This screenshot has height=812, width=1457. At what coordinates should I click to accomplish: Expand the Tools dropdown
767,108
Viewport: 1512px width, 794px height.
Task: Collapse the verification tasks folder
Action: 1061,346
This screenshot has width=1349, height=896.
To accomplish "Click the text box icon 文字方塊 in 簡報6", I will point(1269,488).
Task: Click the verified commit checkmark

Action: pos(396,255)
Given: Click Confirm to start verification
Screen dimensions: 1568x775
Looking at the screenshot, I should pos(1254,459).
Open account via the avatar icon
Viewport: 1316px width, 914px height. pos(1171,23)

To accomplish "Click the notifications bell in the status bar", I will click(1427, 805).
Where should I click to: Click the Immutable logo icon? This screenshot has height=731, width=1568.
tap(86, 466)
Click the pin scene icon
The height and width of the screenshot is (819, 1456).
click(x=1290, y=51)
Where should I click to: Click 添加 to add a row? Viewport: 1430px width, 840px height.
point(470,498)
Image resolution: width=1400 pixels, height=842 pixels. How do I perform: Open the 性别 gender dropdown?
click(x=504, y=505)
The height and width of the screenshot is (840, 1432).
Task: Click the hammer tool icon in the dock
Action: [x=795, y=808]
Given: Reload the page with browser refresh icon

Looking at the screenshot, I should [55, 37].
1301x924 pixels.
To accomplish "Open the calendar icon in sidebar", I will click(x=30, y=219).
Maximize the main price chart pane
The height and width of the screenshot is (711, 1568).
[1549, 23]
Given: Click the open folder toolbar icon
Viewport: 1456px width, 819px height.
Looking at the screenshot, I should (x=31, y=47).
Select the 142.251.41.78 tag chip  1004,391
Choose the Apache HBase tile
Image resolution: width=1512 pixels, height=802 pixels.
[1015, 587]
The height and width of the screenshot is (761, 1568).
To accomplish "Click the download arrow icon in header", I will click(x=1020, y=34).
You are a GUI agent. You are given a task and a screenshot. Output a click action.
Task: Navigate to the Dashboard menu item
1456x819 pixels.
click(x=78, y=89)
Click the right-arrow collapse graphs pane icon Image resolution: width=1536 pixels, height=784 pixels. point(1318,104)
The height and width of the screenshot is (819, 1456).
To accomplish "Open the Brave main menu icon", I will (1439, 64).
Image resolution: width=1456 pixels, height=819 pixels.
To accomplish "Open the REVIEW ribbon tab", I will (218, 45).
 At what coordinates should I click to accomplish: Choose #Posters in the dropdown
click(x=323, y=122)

+--

Set down the data above once more so that nothing differs from the original.

Exercise response:
This screenshot has height=812, width=1457. At what coordinates should I click to accomplish: Expand the Tools dropdown
767,108
Viewport: 1512px width, 794px height.
Task: Collapse the verification tasks folder
Action: 1061,346
This screenshot has width=1349, height=896.
To accomplish "Click the text box icon 文字方塊 in 簡報6", I will point(1269,488).
Task: Click the verified commit checkmark

Action: pos(396,255)
Given: Click Confirm to start verification
Screen dimensions: 1568x775
Looking at the screenshot, I should pos(1254,459).
Open account via the avatar icon
Viewport: 1316px width, 914px height. pos(1171,23)

To accomplish "Click the notifications bell in the status bar", I will click(1427, 805).
Where should I click to: Click the Immutable logo icon? This screenshot has height=731, width=1568.
tap(86, 466)
Click the pin scene icon
The height and width of the screenshot is (819, 1456).
click(x=1290, y=51)
Where should I click to: Click 添加 to add a row? Viewport: 1430px width, 840px height.
point(470,498)
Image resolution: width=1400 pixels, height=842 pixels. How do I perform: Open the 性别 gender dropdown?
click(x=504, y=505)
The height and width of the screenshot is (840, 1432).
Task: Click the hammer tool icon in the dock
Action: [x=795, y=808]
Given: Reload the page with browser refresh icon

Looking at the screenshot, I should [55, 37].
1301x924 pixels.
To accomplish "Open the calendar icon in sidebar", I will click(x=30, y=219).
Maximize the main price chart pane
The height and width of the screenshot is (711, 1568).
[1549, 23]
Given: Click the open folder toolbar icon
Viewport: 1456px width, 819px height.
Looking at the screenshot, I should (x=31, y=47).
Select the 142.251.41.78 tag chip  1004,391
Choose the Apache HBase tile
Image resolution: width=1512 pixels, height=802 pixels.
[1015, 587]
The height and width of the screenshot is (761, 1568).
To accomplish "Click the download arrow icon in header", I will click(x=1020, y=34).
You are a GUI agent. You are given a task and a screenshot. Output a click action.
Task: Navigate to the Dashboard menu item
1456x819 pixels.
click(x=78, y=89)
Click the right-arrow collapse graphs pane icon Image resolution: width=1536 pixels, height=784 pixels. point(1318,104)
The height and width of the screenshot is (819, 1456).
To accomplish "Open the Brave main menu icon", I will (1439, 64).
Image resolution: width=1456 pixels, height=819 pixels.
To accomplish "Open the REVIEW ribbon tab", I will (218, 45).
 At what coordinates should I click to accomplish: Choose #Posters in the dropdown
click(x=323, y=122)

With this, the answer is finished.